*** Dataset extract ***

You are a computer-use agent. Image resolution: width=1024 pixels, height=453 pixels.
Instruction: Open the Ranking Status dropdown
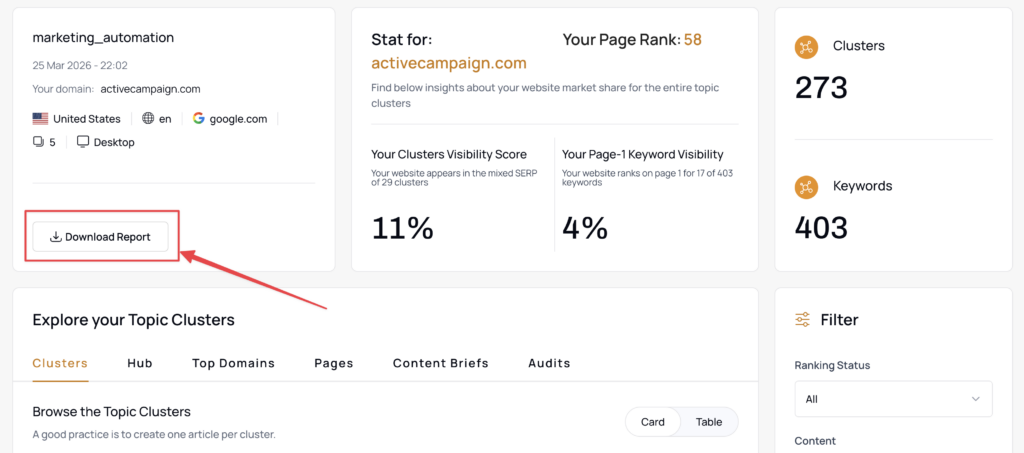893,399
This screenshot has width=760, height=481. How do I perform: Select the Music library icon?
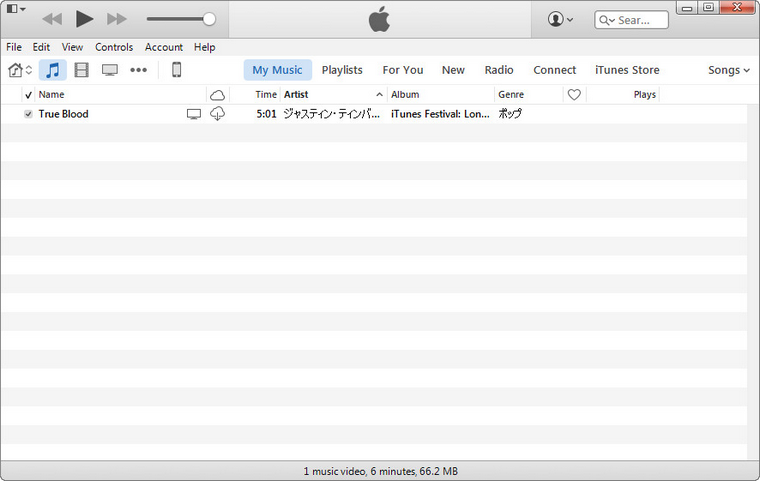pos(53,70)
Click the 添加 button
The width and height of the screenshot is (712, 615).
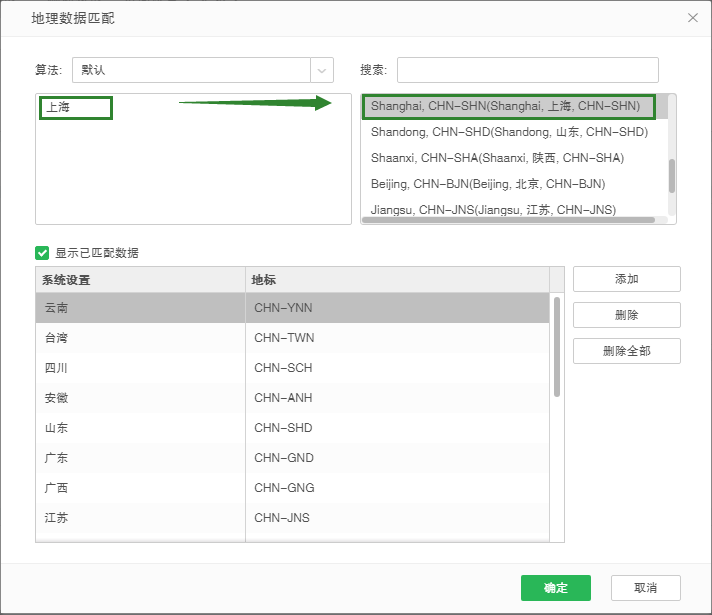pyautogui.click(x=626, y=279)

*** End of Dataset extract ***
*** Dataset extract ***

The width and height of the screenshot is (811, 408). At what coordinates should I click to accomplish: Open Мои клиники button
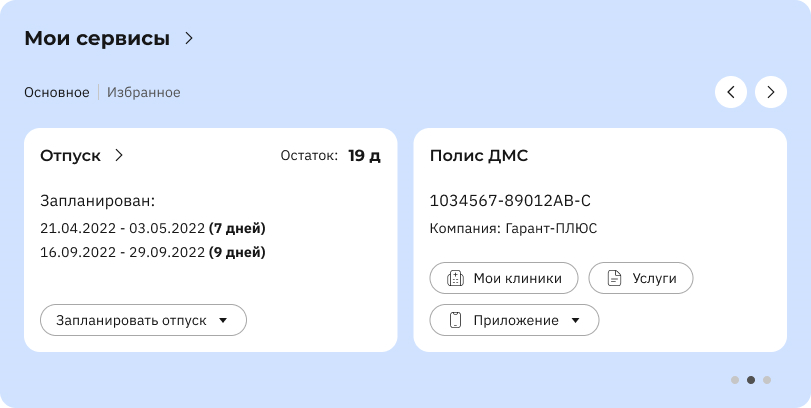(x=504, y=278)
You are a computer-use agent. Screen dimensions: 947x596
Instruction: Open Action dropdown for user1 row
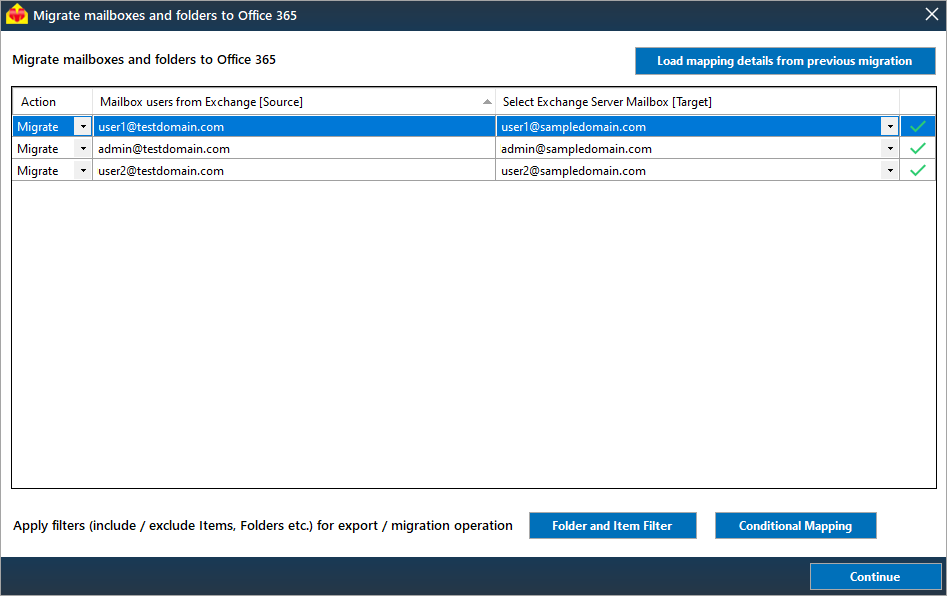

*** End of Dataset extract ***
*** Dataset extract ***

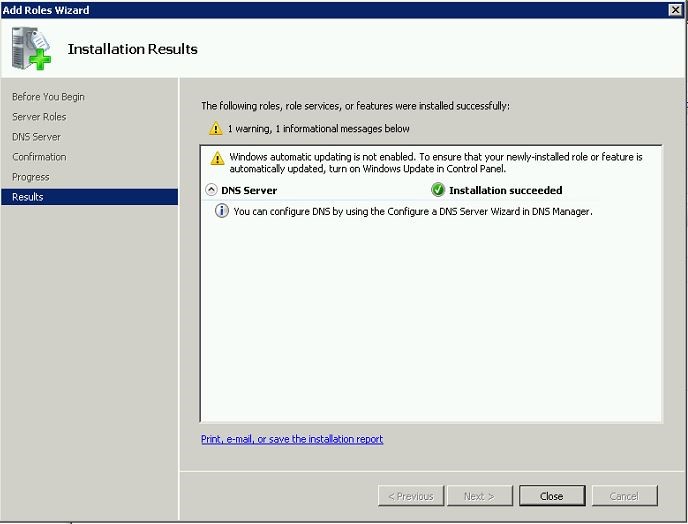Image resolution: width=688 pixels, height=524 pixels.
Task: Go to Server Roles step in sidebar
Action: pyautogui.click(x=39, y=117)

*** End of Dataset extract ***

*Task requirements*:
From the material above, output only the span of lines that starts at the one containing "The width and height of the screenshot is (811, 408)." and finishes at the one containing "Instruction: Open Action", word for word and free of pictures.

*Output for this task*:
The width and height of the screenshot is (811, 408). At what coordinates should I click to accomplish: Open Мои клиники button
(x=504, y=278)
You are a computer-use agent. Screen dimensions: 947x596
Instruction: Open Action dropdown for user1 row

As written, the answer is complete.